As uncertain as these times are for many traditional retailers, they should be reminded that things really do change. Wall Street (private equity) has virtually exited the business. The last major PE industry deal was in 2016 when The Fresh Market was sold to Apollo Global and that deal hasn’t reaped much yet. Lone Star Funds, the king of bankruptcy, saw its supermarket entity – Southeastern Grocers – go the Chapter 11 route last month. And after 12 years, it seems like Cerberus Capital will finally become unencumbered from Albertsons later this year when the Boise, ID chain merges with Rite Aid and goes public.
Even Walmart went through challenging times over a five-year period (2011-2016) when other retailers learned how to better compete against the discounter’s price model and the Bentonville Behemoth continually shot itself in the foot by executing poorly at store level and becoming entangled in too many legal issues.
And the industry will continue to evolve. How many meal solutions companies can survive? How many grocery delivery firms will be able to compete effectively in the long-term with Amazon and an aggressive growth plan from Walmart/jet.com? Soon there will be two drug chains nationally, not three. Will Sam’s Club be around in five years?

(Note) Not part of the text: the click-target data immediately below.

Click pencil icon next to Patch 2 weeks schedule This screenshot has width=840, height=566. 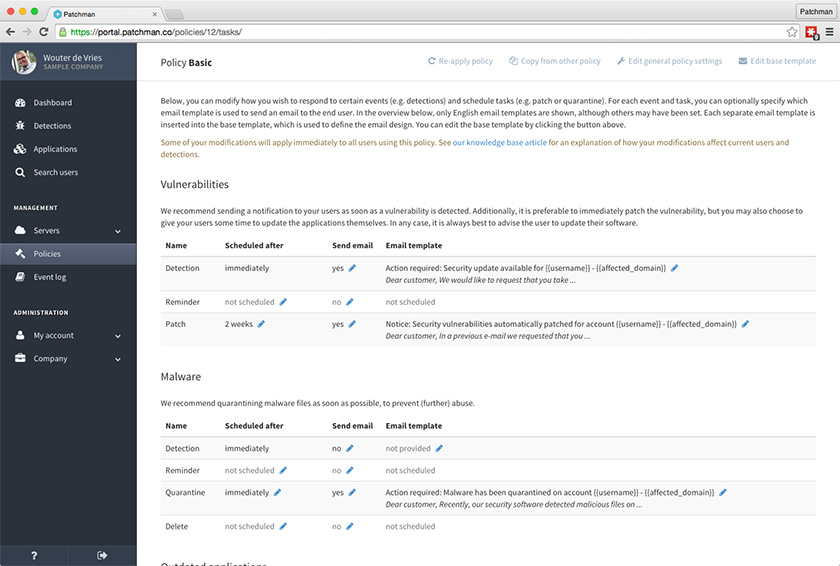point(262,324)
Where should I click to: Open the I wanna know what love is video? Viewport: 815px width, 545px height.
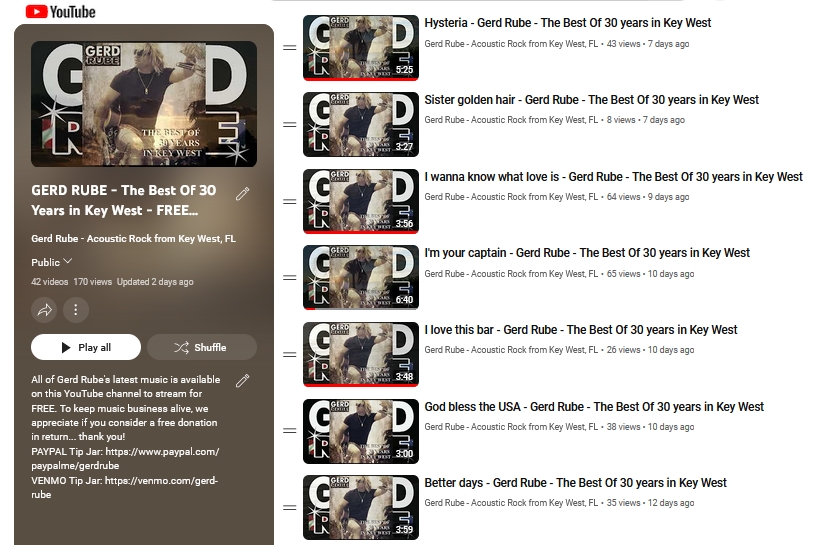pos(613,177)
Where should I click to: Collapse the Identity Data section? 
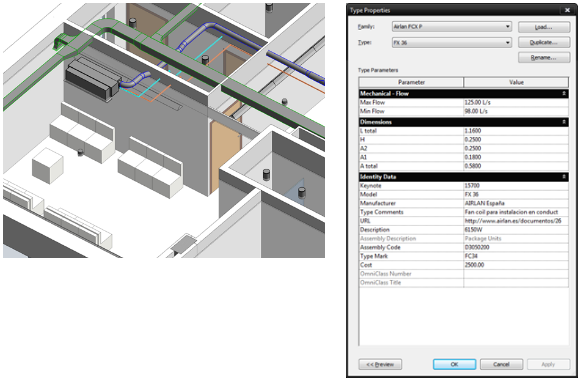(564, 177)
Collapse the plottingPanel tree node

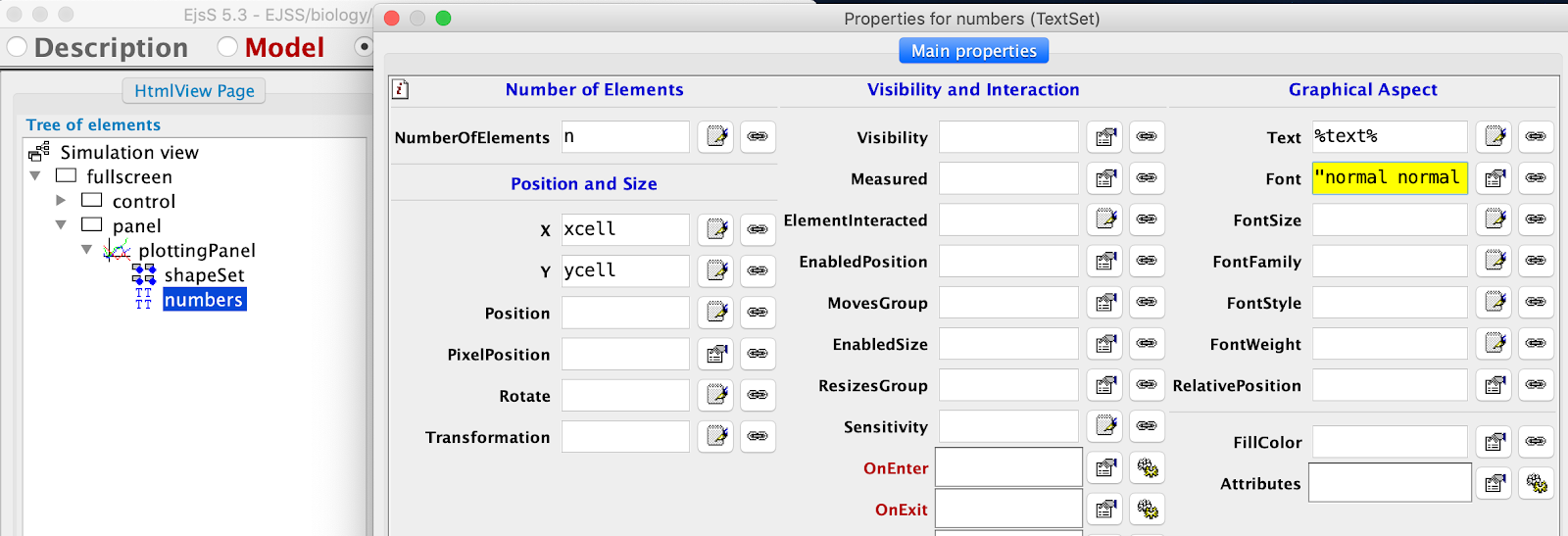[86, 250]
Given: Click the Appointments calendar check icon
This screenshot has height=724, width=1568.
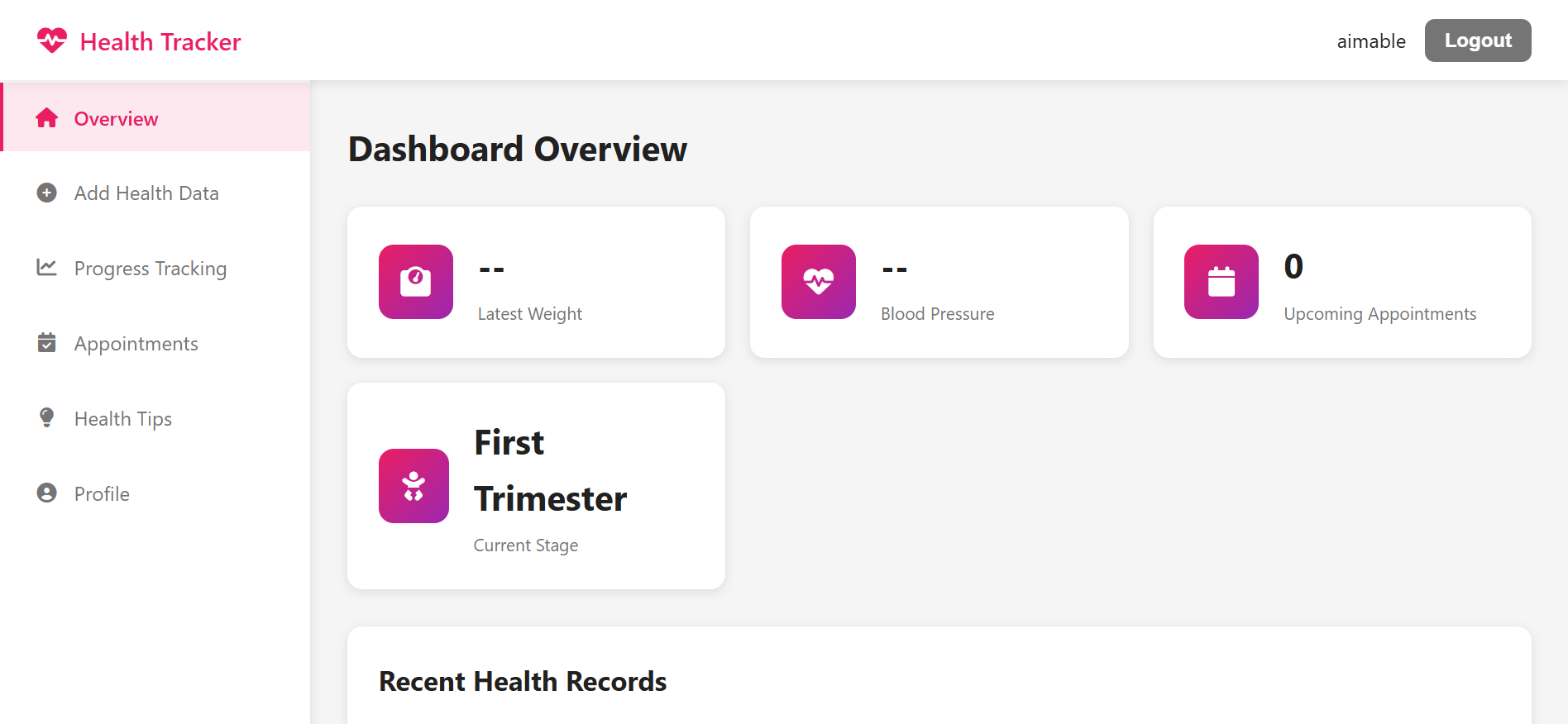Looking at the screenshot, I should (47, 343).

Clearly there’s a place for the traditional grocer that operates 50,000 square foot stores and can execute those aforementioned fundamentals at a high level. The more important questions might center on whether other factors will create a derailment. Does the traditional grocer, especially those that operate regional chains or independents, have the capital to invest for future needs? Along with capital, how quickly can that merchant adapt to the swiftly changing technological landscape? And finally (and this applies more to independent retailers and other small chains), do they still have the energy and mettle to want to play in an increasingly competitive and expensive arena? And in the case of family-owned companies, is there a next generation interested in and/or capable of assuming leadership?

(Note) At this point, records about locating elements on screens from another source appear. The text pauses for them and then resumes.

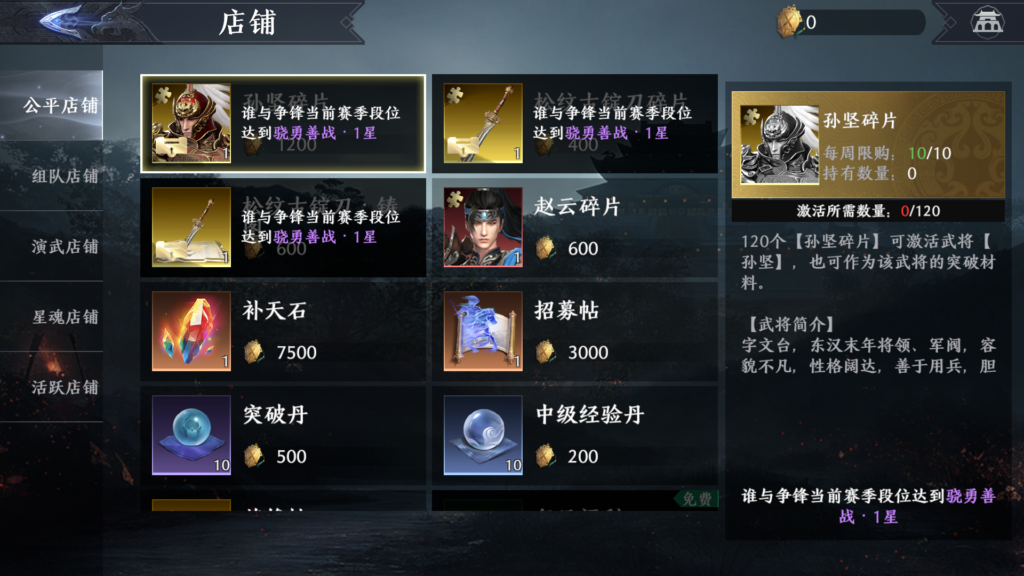Select the 赵云碎片 portrait icon

(x=483, y=227)

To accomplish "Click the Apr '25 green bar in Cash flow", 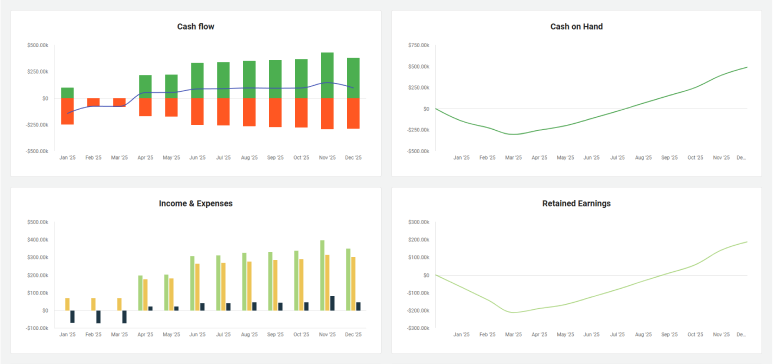I will [x=145, y=87].
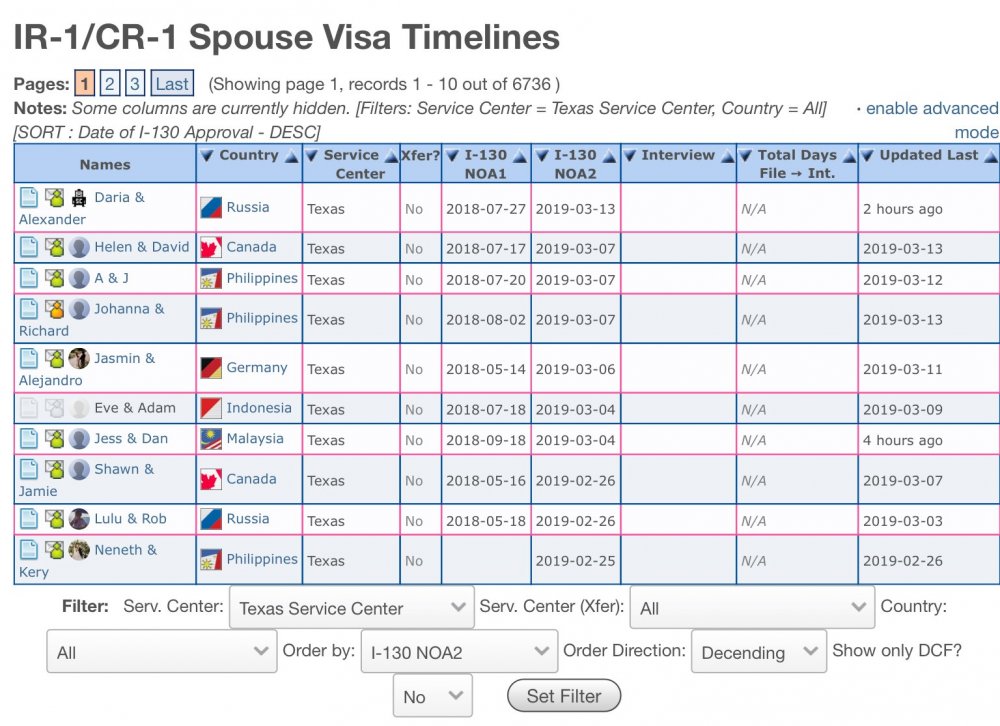Open the Serv. Center dropdown showing Texas Service Center

(351, 608)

While it’s easy to get caught in the hype of cynicism or negativity given the intense competitive landscape and fear of ecommerce hijacking grocery shopping, there will always be a place – and a significant one – for the traditional supermarket to exist and thrive.
As Dick Boer said, “Stores still matter.” And people do, too.
It’s what’s kept and what continues to keep this industry so great and has made my 40-year journey so enjoyable!